Confluence - Choosing the Right One
December, 2016
View this email in your browser
Choosing one thing or another has been much in the news lately. As we pick candidates, collect pebbles, artworks, or measurements, broader patterns emerge from the sample, which come to express the whole.

Stream invertebrates often build protective camouflage as juveniles (larvae), leaving empty shells behind as they grow into adulthood. Imagine millions of tiny animals in a stretch of stream, choosing and binding together pebbles, generation after generation. Collectively they are shifting the balance and movement of sediment, and effecting the structure of habitat for everything downstream.
Science methods seek to distance personal choice from data collection, even while people, access to funding, sites and tools, determine what work is accomplished. Inhabiting such carefully attentive yet impersonal processes is challenging, energizing and confounding, since in everyday life I'm used to my own wishes guiding my choices.
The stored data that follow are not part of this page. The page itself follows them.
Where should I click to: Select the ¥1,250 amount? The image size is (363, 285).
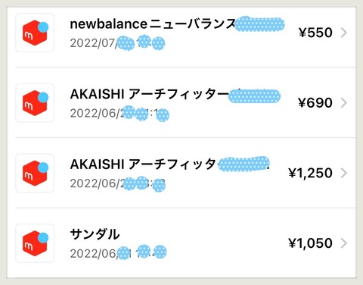click(310, 173)

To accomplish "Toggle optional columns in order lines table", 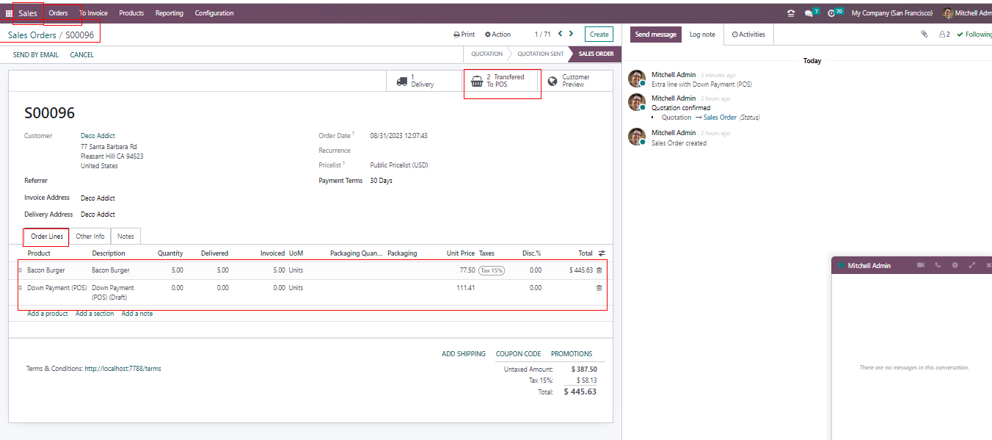I will (x=602, y=253).
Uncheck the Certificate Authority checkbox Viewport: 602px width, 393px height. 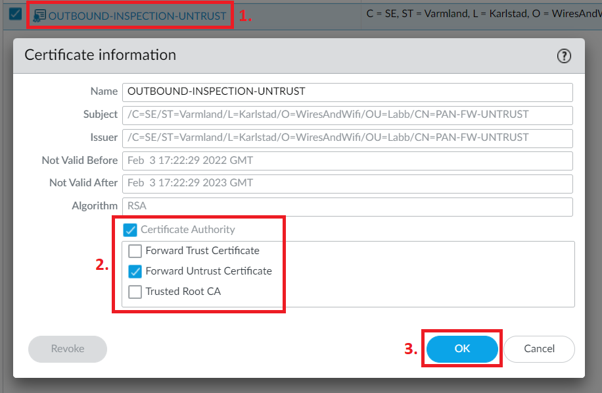tap(130, 230)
During last summer's stream surveys we measured fifty rocks from each study site. We'd reach down at a grid point and measure whatever stone, pebble or sand our fingers first touch. We strove to make neutral assessments, for example, not being swayed to pick speckled or brown, rough or smooth. Above, Bruce Medhurst measures water velocities and plucks rocks from the stream, calling out numbers, while I write them down and take pictures. Year after year, these measurements are combined with samples of water temperature and chemistry, algae, invertebrates and other criteria. Looked at together, they give a rough picture of the stream ecosystem and its changes even though we've recorded only a part of a millionth of the total environment.
It's apparently difficult, in everyday life, to see a million millions. Yet that is exactly what is in play - in the space of a glance, a meeting of friends, the wearing of rock and pooling water.
Tools such as numbers can help understanding cross such conceptual expanses, as stepping stones or a hand lens allow access into other spaces by extending the body's limits. Likewise, a collection of samples allows a  leap between the collection, whether of algae or artworks, toward an assessment  of broader conditions. During our stream surveys I was tasked to choose three typical stones from the study streams, one every fifty meters, scrub off the algae and pass it through a small filter assembly. Each stone was measured so that, multiplied, algae densities for the whole stream section could be approximated and compared.
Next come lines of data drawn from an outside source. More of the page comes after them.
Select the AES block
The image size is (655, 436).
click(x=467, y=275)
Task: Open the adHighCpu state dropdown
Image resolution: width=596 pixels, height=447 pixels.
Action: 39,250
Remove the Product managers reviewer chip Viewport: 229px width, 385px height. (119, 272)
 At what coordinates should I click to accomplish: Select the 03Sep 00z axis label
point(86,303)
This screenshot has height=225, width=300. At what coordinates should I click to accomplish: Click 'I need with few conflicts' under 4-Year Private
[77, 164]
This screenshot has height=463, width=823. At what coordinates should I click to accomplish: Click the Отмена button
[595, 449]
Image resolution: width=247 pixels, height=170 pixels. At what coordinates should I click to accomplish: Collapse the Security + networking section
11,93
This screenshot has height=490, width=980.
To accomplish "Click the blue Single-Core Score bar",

The process was a study in the tensions between protocol and variability. And it made clear that the bulk of experience lies outside data points, that in leaping from the known to the inferred we set aside most of what goes on before us.
Quiet observation, drawing, writing, a warm drink and life out of doors; may the season and the New Year bring you ample time for refreshment, reflection and conversation.
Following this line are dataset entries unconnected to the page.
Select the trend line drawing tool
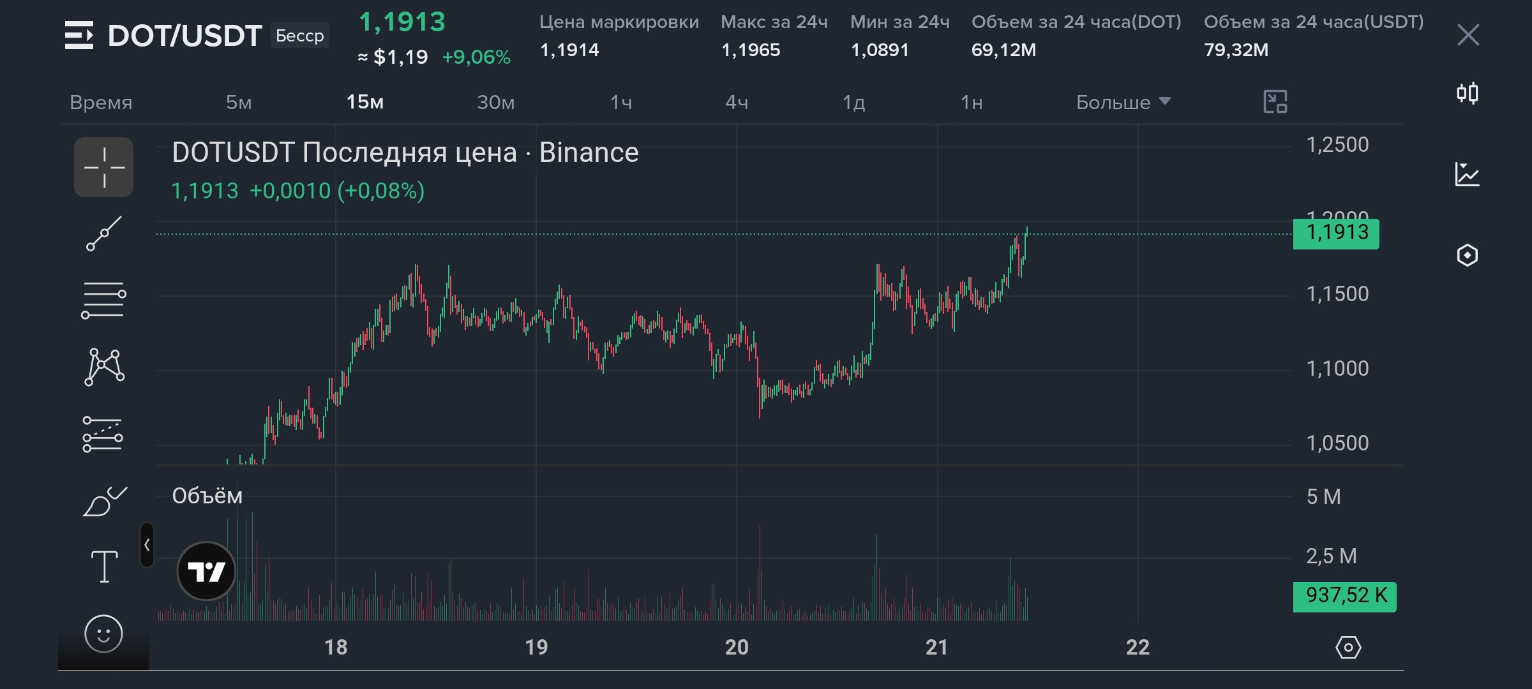(103, 233)
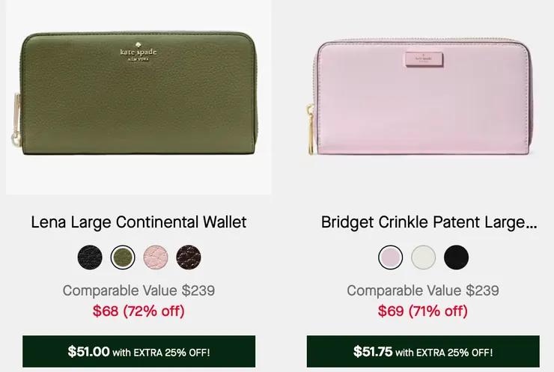Click the $51.75 with extra 25% off banner
The height and width of the screenshot is (372, 554).
click(423, 352)
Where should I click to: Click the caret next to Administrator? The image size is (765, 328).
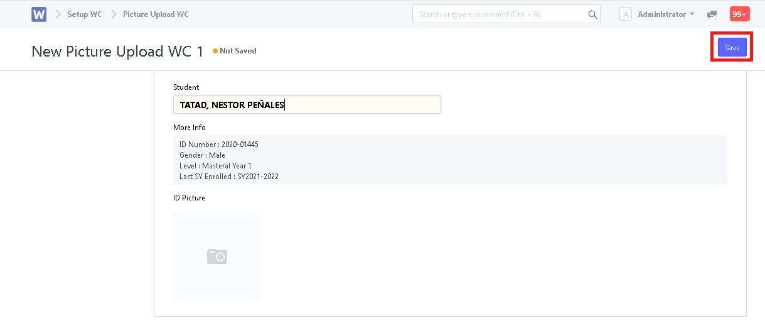click(x=692, y=14)
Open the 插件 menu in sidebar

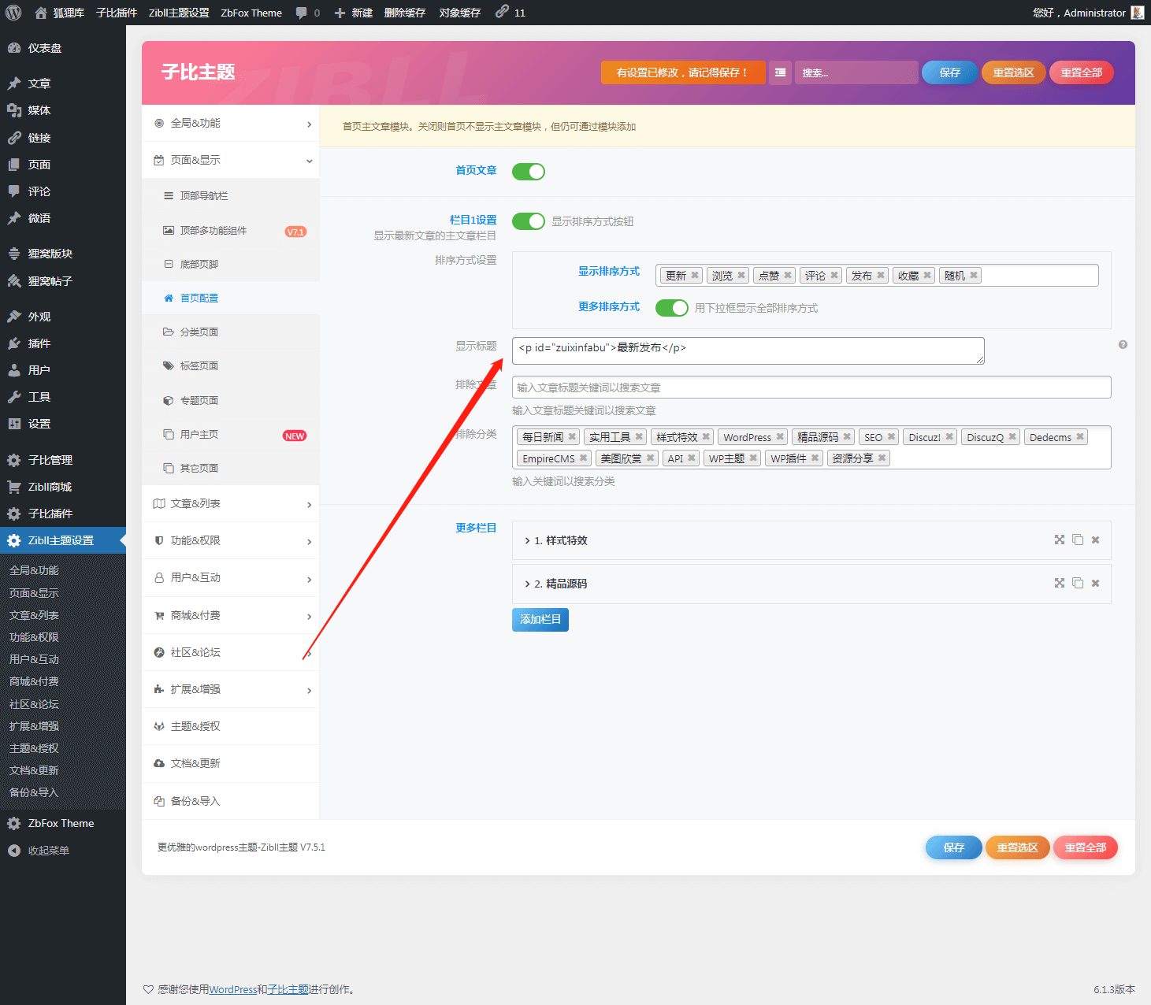39,343
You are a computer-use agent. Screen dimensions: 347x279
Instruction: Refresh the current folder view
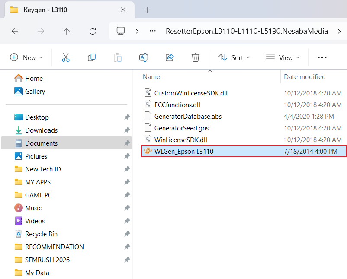[93, 31]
Please let me know something of your own experiences,
by email to or by paper to 1529 Addison St, Berkeley CA 94703

Include a physical return address and I'll respond with a postcard.
For previous Confluence newsletters, CLICK HERE
For more on My Work, see
For an introduction to the Confluence projects, see my page at

All images are by Todd Gilens unless noted otherwise.

Copyright © 2016 Todd Gilens, All rights reserved.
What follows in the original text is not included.